For millions who can’t hear, lip reading offers a window into conversations that would be lost without it. But the practice is hard—and the results are often inaccurate (as you can see in these Bad Lip Reading videos). Now, researchers are reporting a new artificial intelligence (AI) program that outperformed professional lip readers and the best AI to date, with just half the error rate of the previous best algorithm.
If perfected and integrated into smart devices, the approach could put lip reading in the palm of everyone’s hands. “It’s a fantastic piece of work,” says Helen Bear, a computer scientist at the Queen Mary University of London who was not involved with the project. Writing computer code that can read lips is maddeningly difficult.

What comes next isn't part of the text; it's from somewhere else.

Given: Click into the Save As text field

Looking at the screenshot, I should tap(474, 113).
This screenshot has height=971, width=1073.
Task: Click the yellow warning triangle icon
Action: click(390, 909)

So in the new study scientists turned to a form of AI called machine learning, in which computers learn from data. They fed their system thousands of hours of videos along with transcripts and had the computer solve the task for itself.
The researchers started with 140,000 hours of YouTube videos of people talking in diverse situations. Then, they designed a program that created clips a few seconds long with the mouth movement for each phoneme, or word sound, annotated. The program filtered out non-English speech, nonspeaking faces, low-quality video, and video that wasn’t shot straight ahead. Then, they cropped the videos around the mouth.
That yielded nearly 4000 hours of footage, including more than 127,000 English words. The process and the resulting data set—seven times larger than anything of its kind—are “important and valuable” for anyone else who wants to train similar systems to read lips, says Hassan Akbari, a computer scientist at Columbia University who was not involved in the research.